◆ **SET TASK**:
Report every line in the items below that contains the string "accomplish", matching case exactly.

◆ **MATERIAL FOR THIS TASK**:
==============================

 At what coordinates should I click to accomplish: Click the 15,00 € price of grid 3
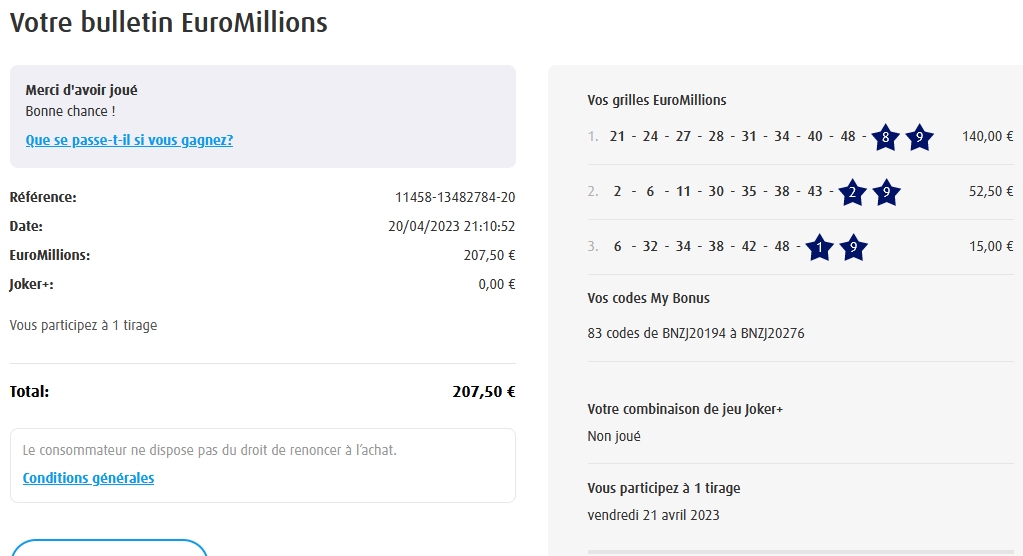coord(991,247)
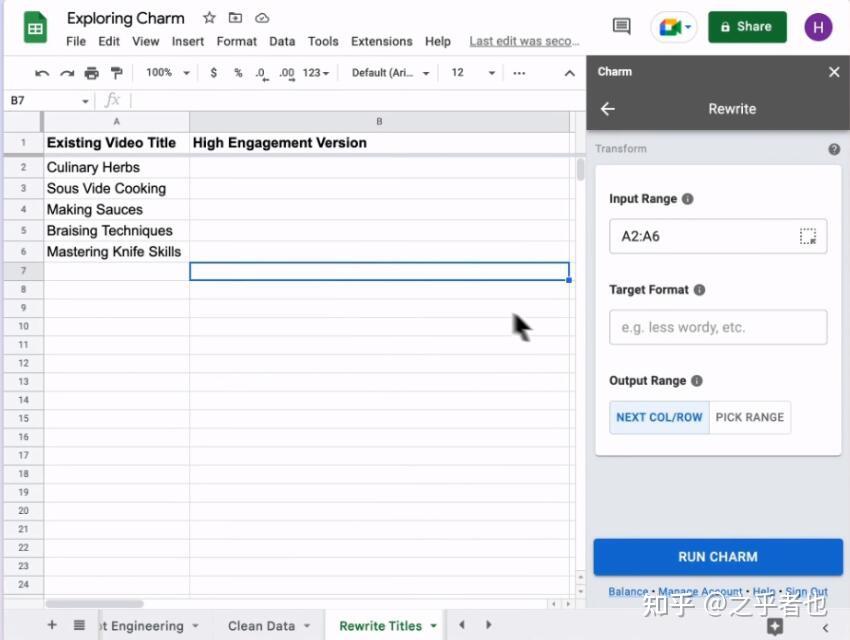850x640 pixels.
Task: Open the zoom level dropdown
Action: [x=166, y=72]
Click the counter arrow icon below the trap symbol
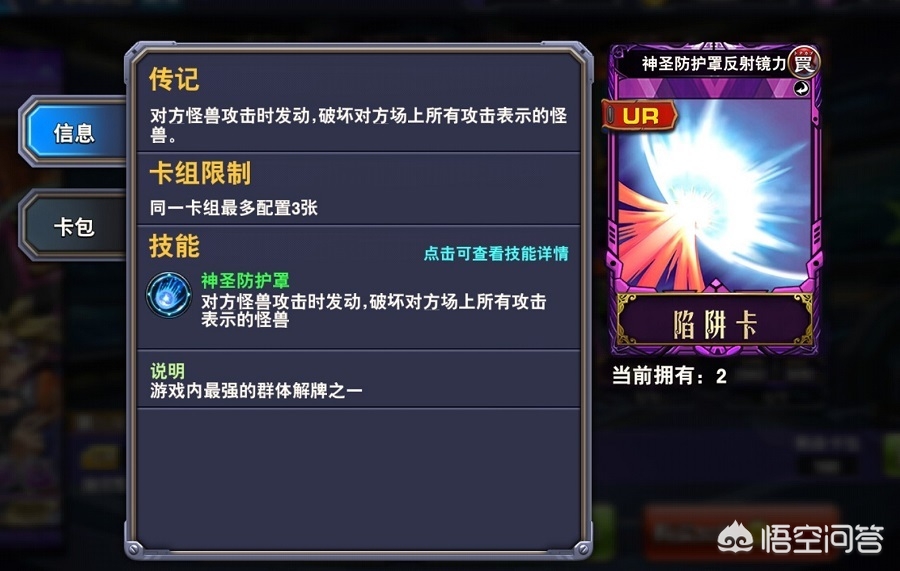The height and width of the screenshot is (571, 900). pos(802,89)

==============================

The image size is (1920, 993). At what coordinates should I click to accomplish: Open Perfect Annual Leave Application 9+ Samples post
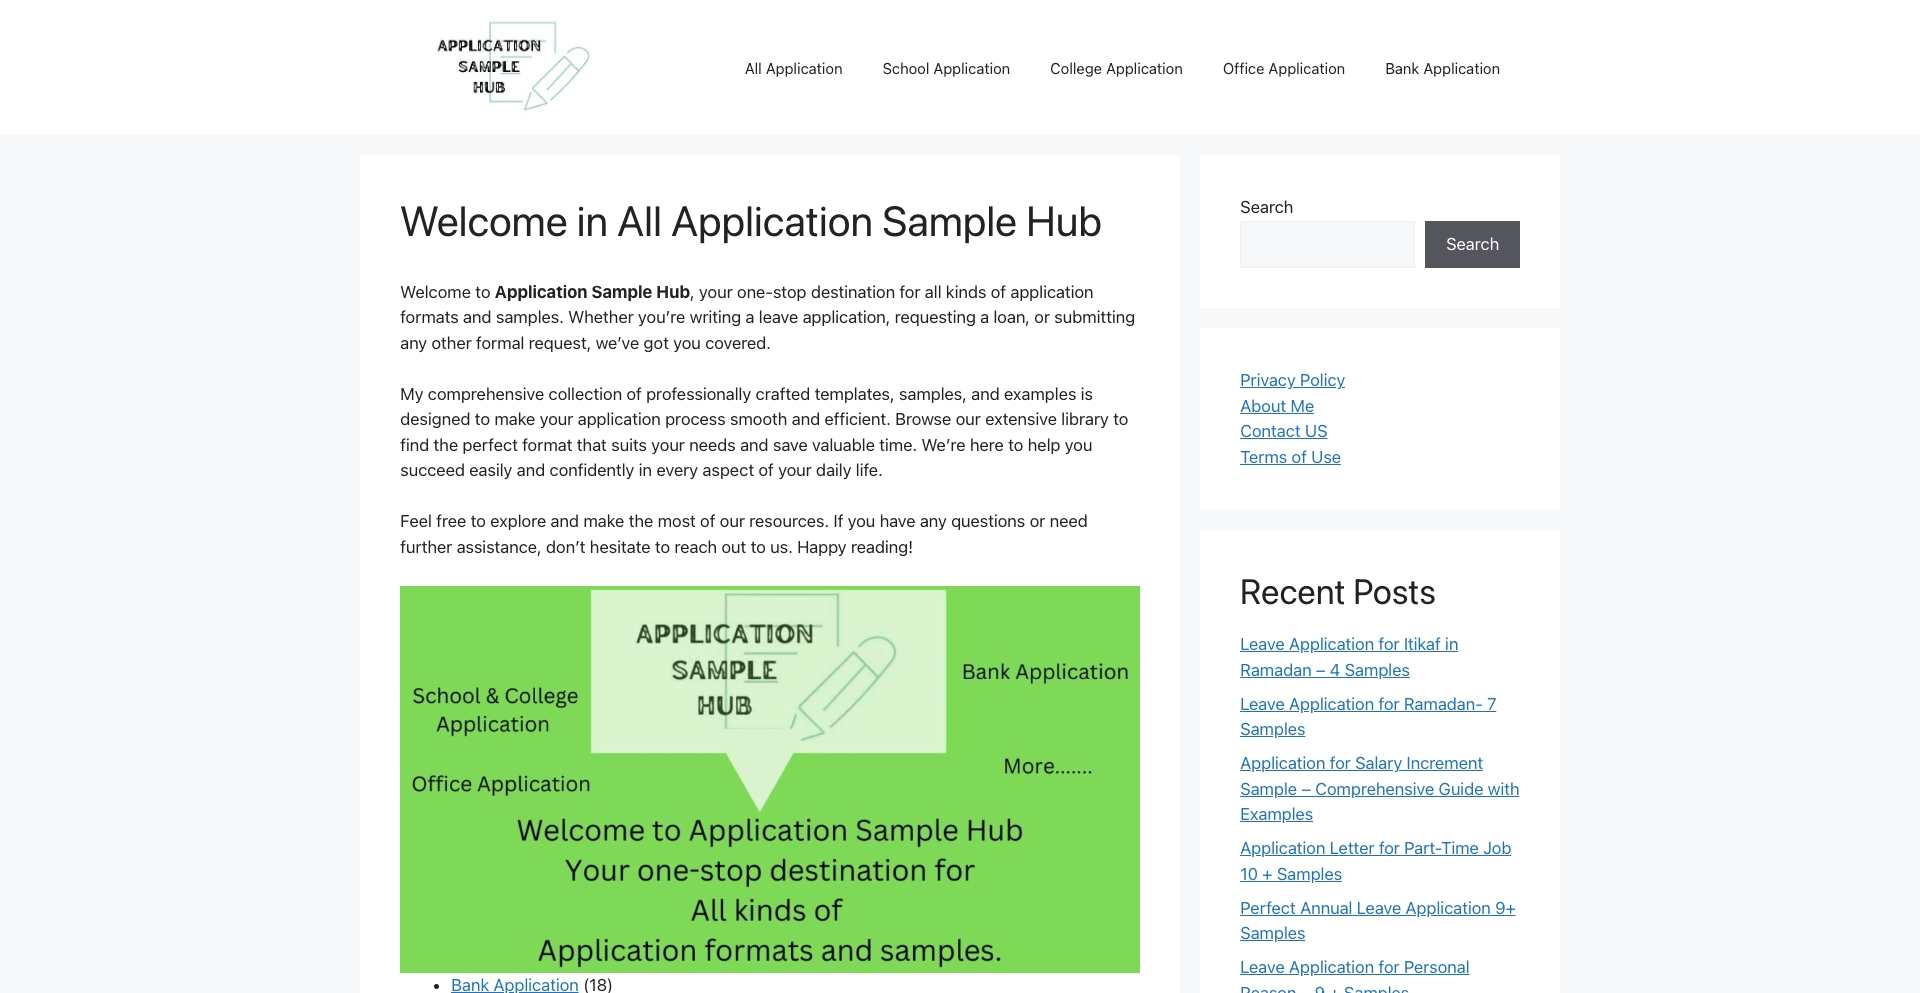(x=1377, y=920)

==============================

◆ **TASK RESPONSE**:
 At what coordinates should I click to accomplish: Click the 15,00 € price of grid 3
The image size is (1920, 993). At what coordinates should I click to accomplish: Open Perfect Annual Leave Application 9+ Samples post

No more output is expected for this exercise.